Interaction of SOCS3 with NonO attenuates IL-1beta-dependent MUC8 gene expression.

Abstract

The intracellular negatively regulatory mechanism which affects IL-1beta-induced MUC8 gene expression remains unclear. We found that SOCS3 overexpression suppressed IL-1beta-induced MUC8 gene expression in NCI-H292 cells, whereas silencing of SOCS3 restored IL-1beta-induced MUC8 gene expression. Sequentially activated ERK1/2, RSK1, and CREB by IL-1beta were not affected by SOCS3, indicating that SOCS3 has an independent mechanism of action.
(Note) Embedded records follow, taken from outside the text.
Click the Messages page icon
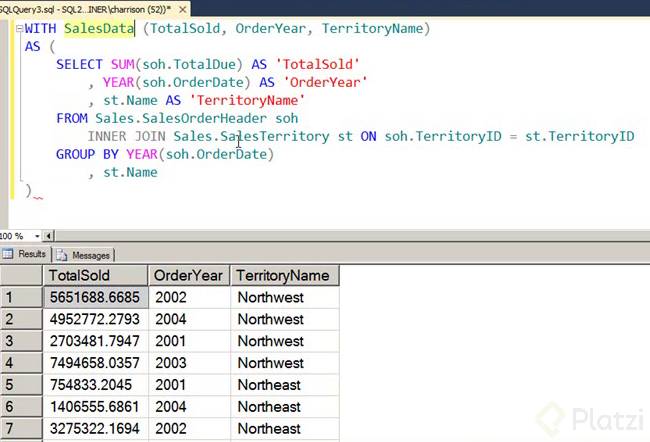Viewport: 650px width, 442px height. coord(62,255)
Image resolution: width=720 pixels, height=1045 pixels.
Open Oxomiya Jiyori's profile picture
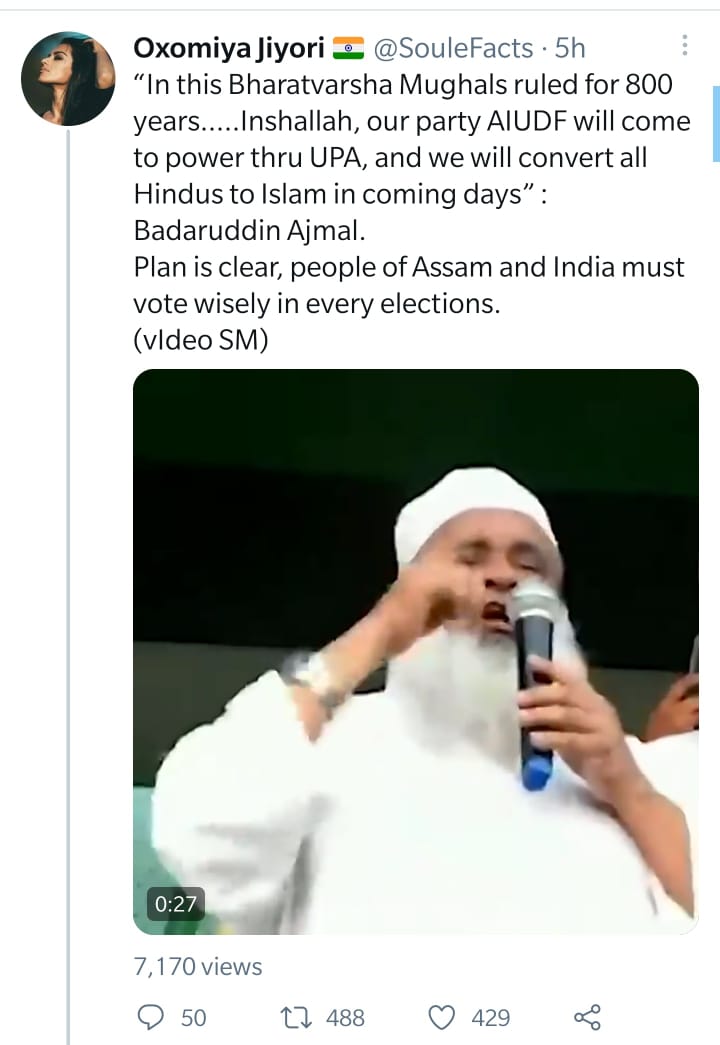68,79
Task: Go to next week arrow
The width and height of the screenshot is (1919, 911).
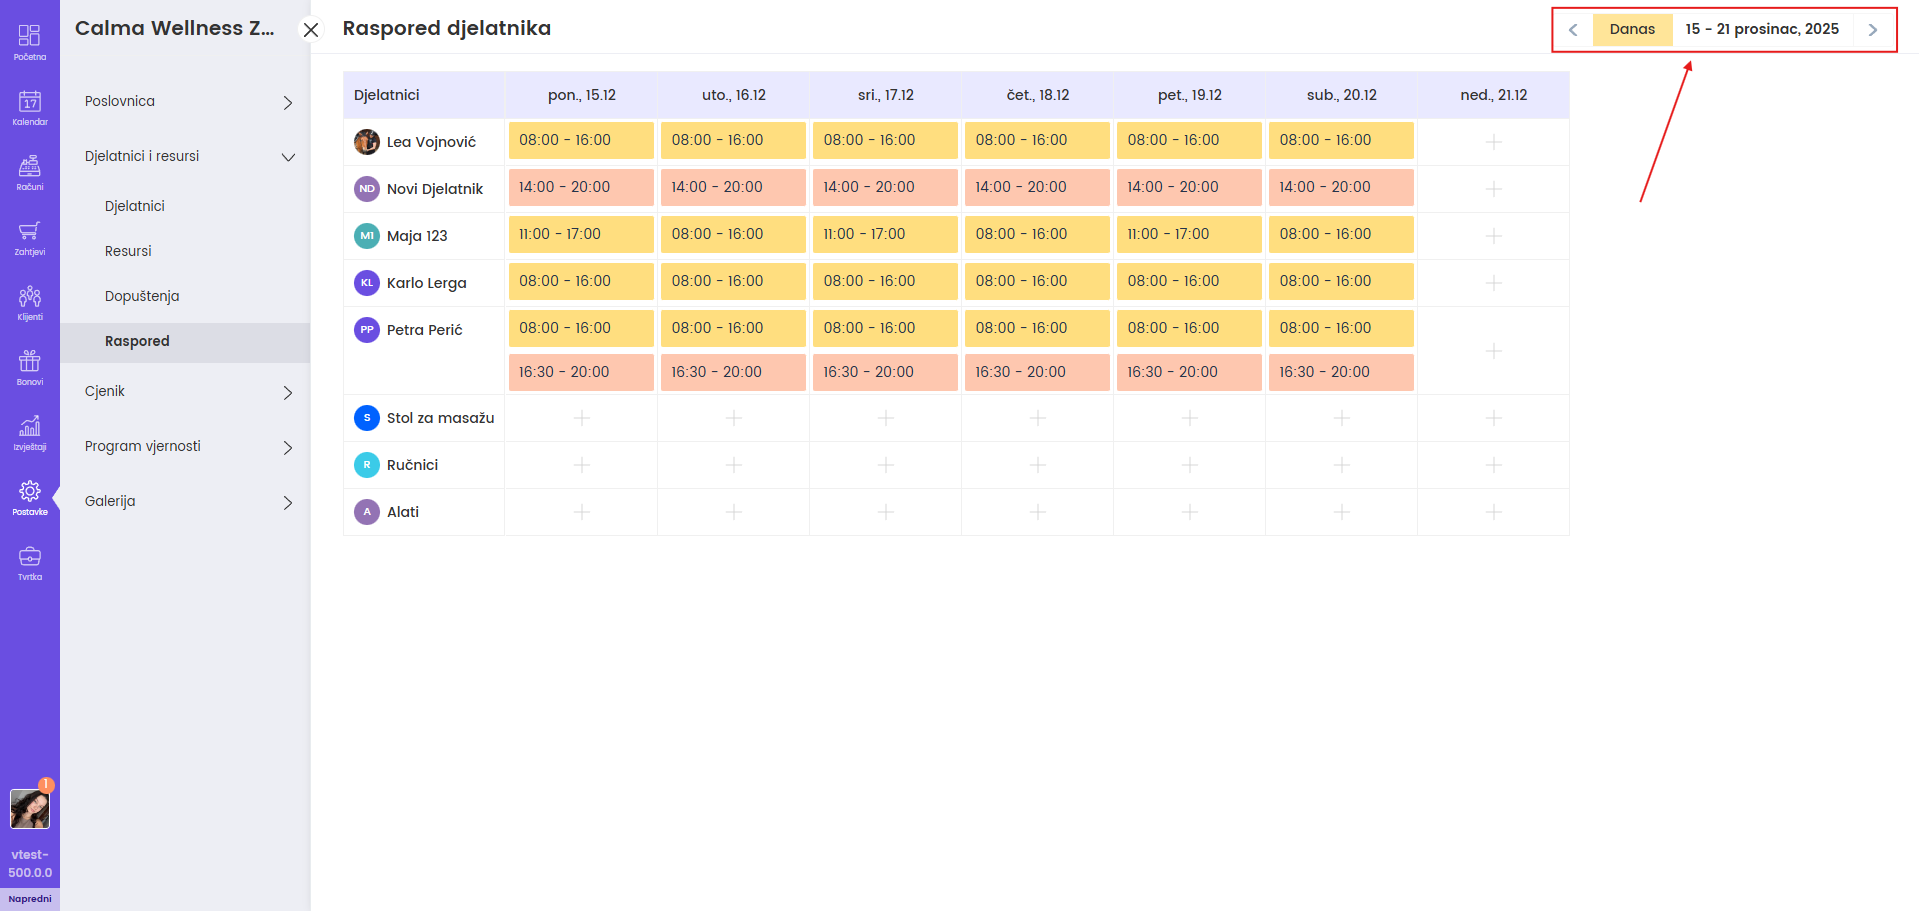Action: 1872,30
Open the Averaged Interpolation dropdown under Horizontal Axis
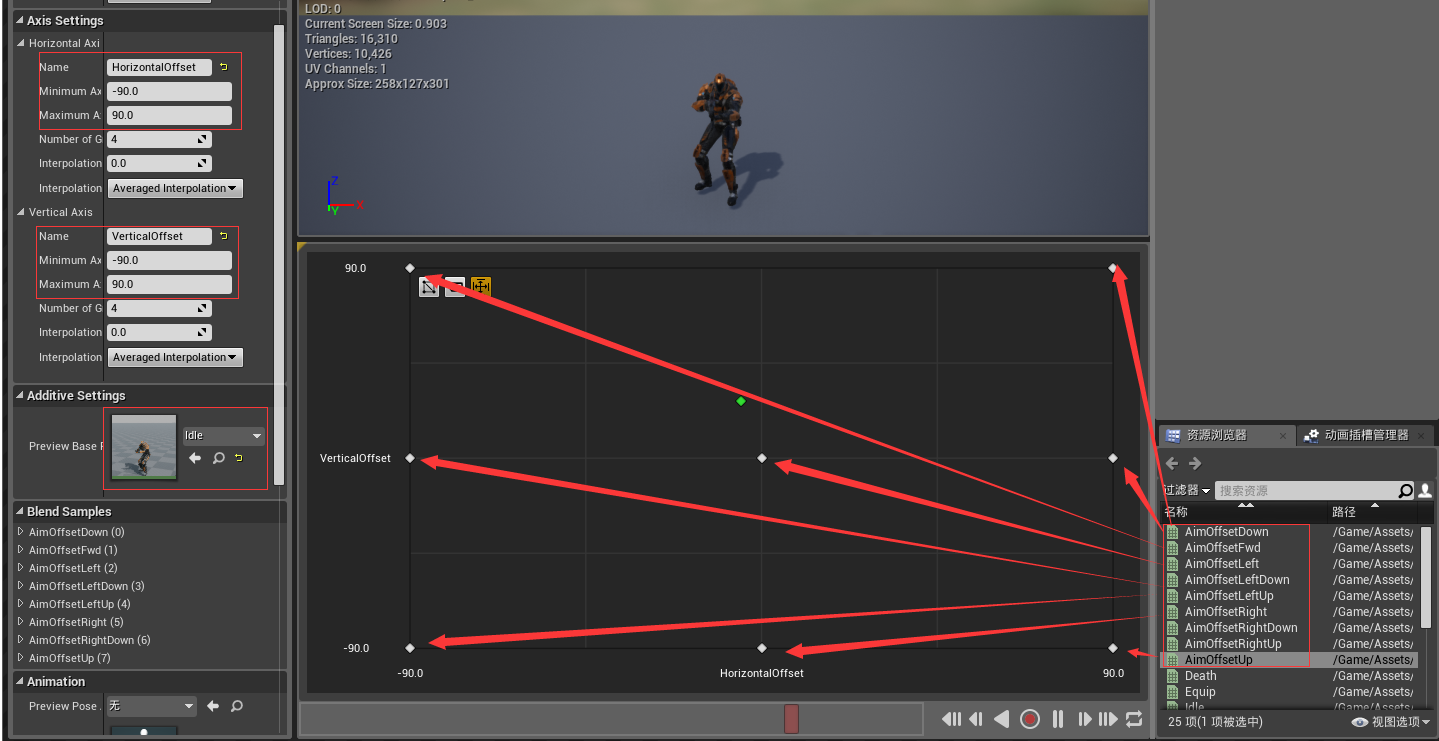The height and width of the screenshot is (741, 1439). (175, 188)
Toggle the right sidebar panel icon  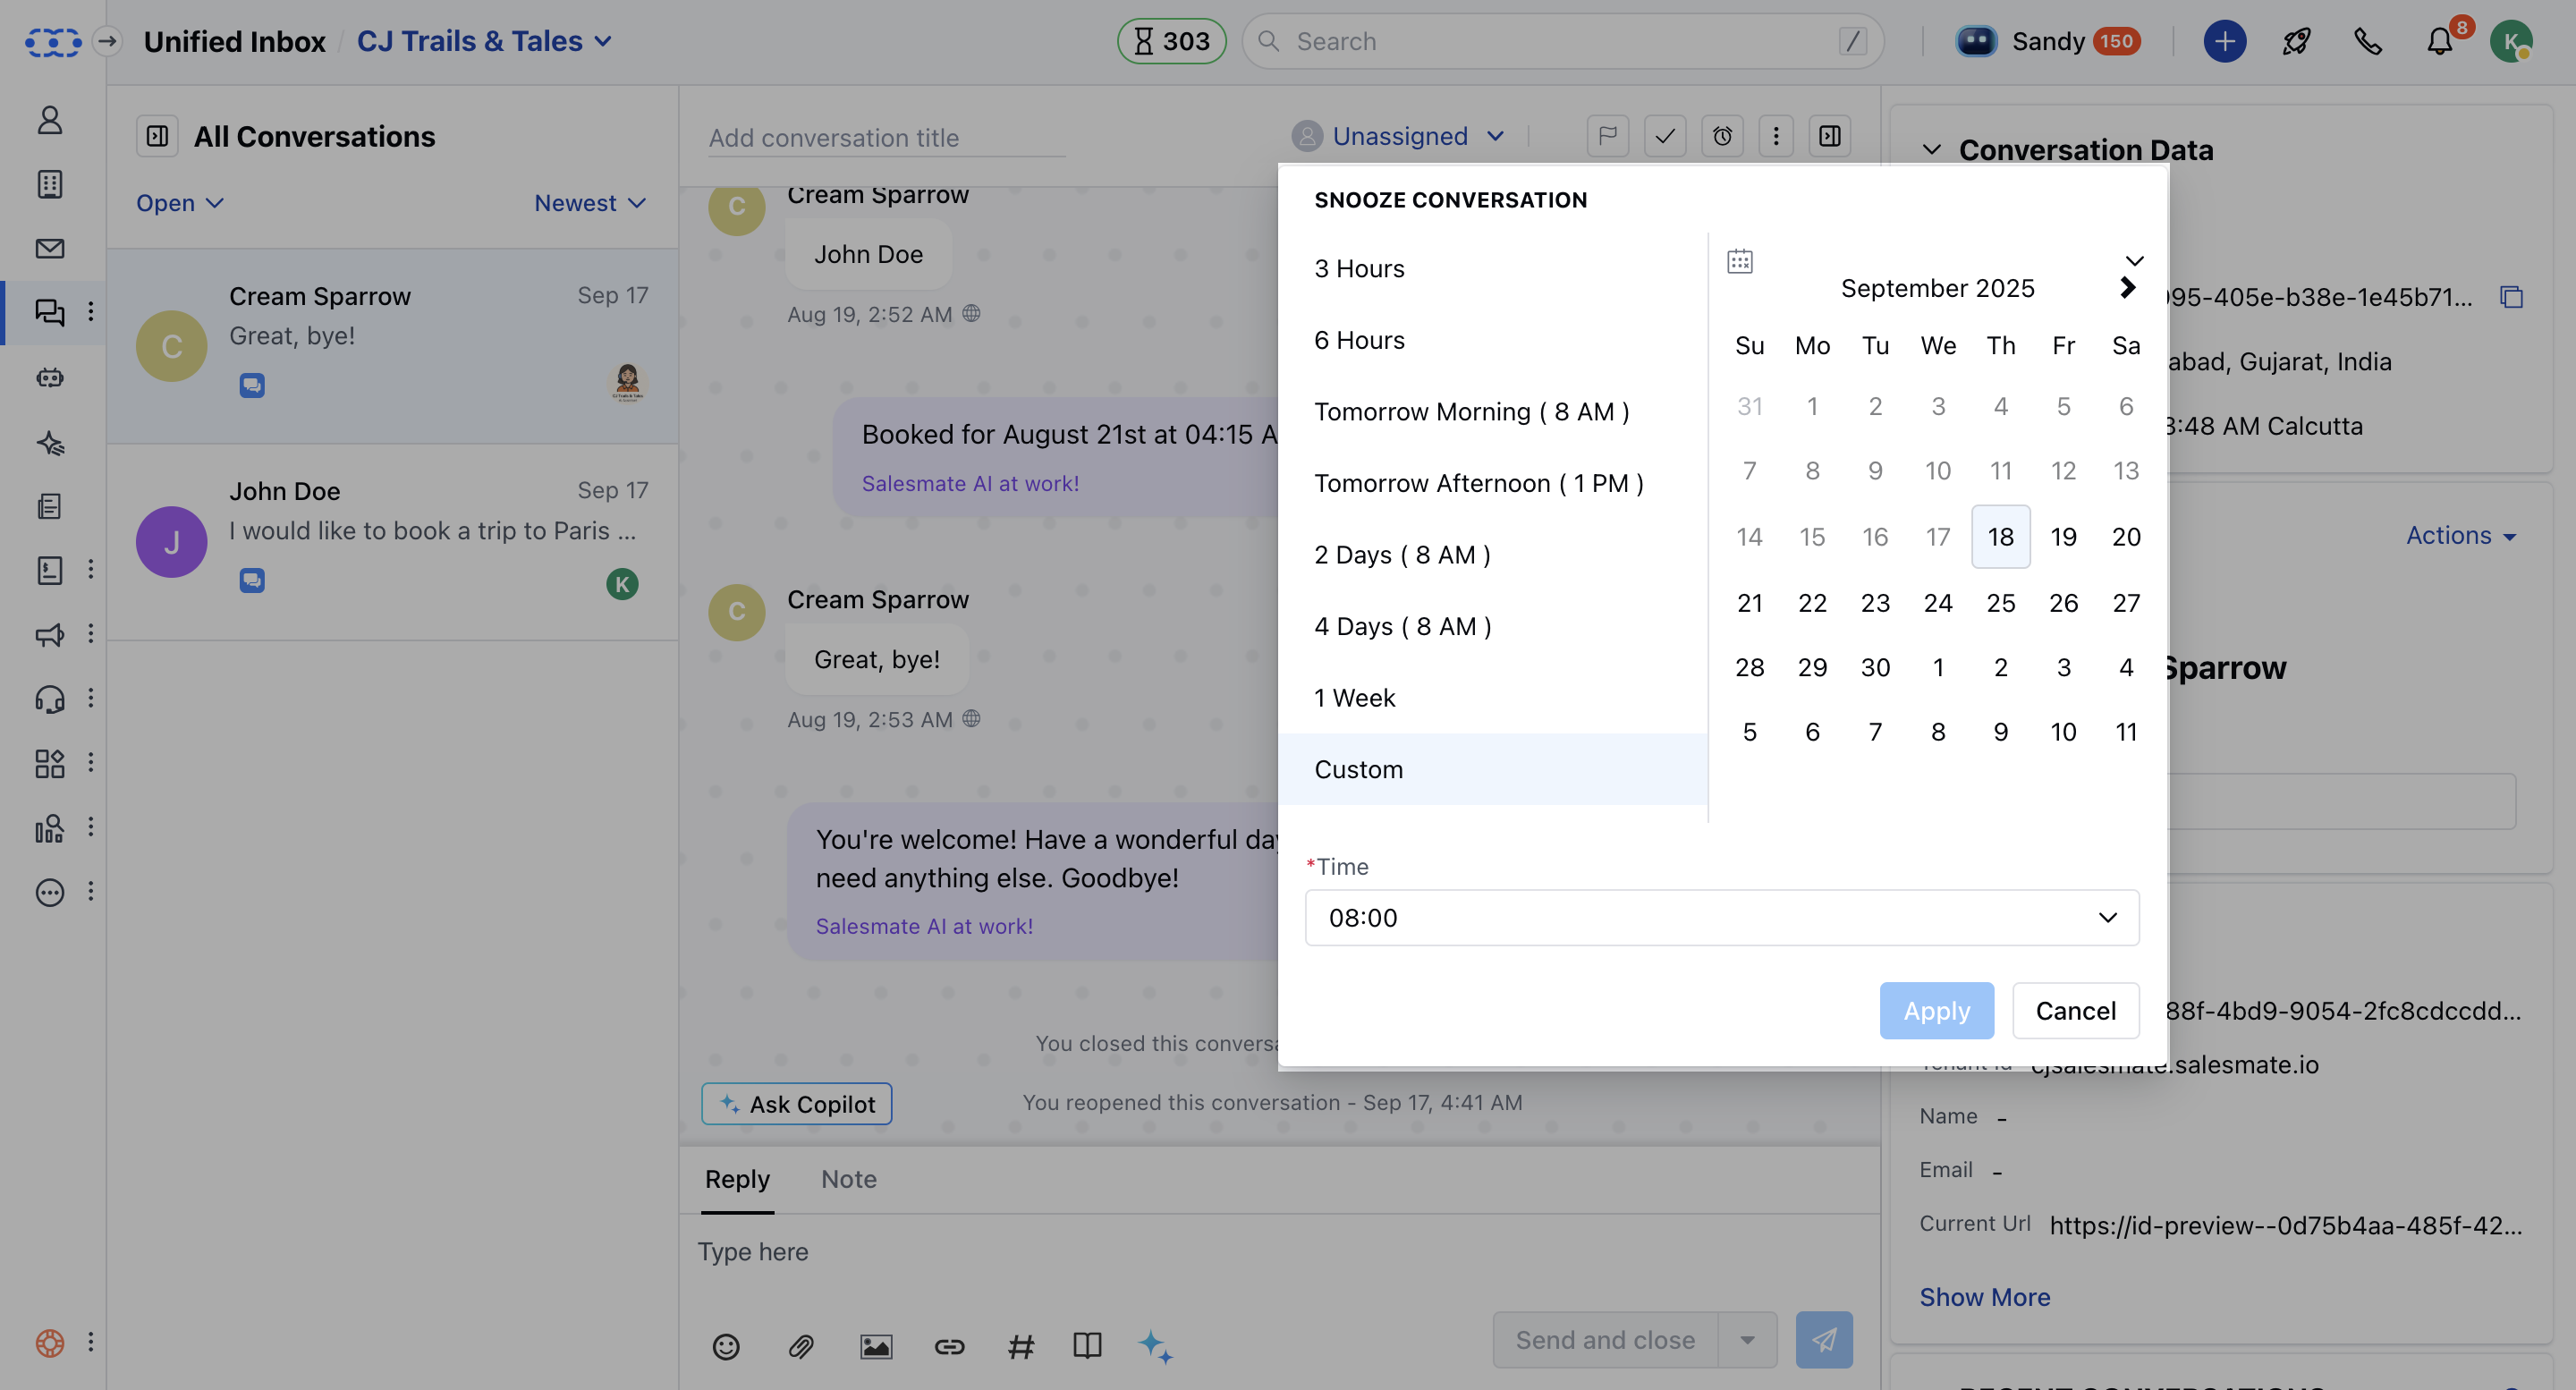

Using immunoprecipitaion and nano LC mass analysis, we found that SOCS3 bound NonO (non-POU-domain containing, octamer-binding domain protein) in the absence of IL-1beta, whereas IL-1beta treatment dissociated the direct binding of SOCS3 and NonO. A dominant-negative SOCS3 mutant (Y204F/Y221F) did not bind to NonO. Interestingly, SOCS3 overexpression dramatically suppressed MUC8 gene expression in cells transfected with wild-type or siRNA of NonO. Moreover, silencing of SOCS3 dramatically increased NonO-mediated MUC8 gene expression caused by IL-1beta compared to NonO overexpression alone, suggesting that SOCS3 acts as a suppressor by regulating the action of NonO.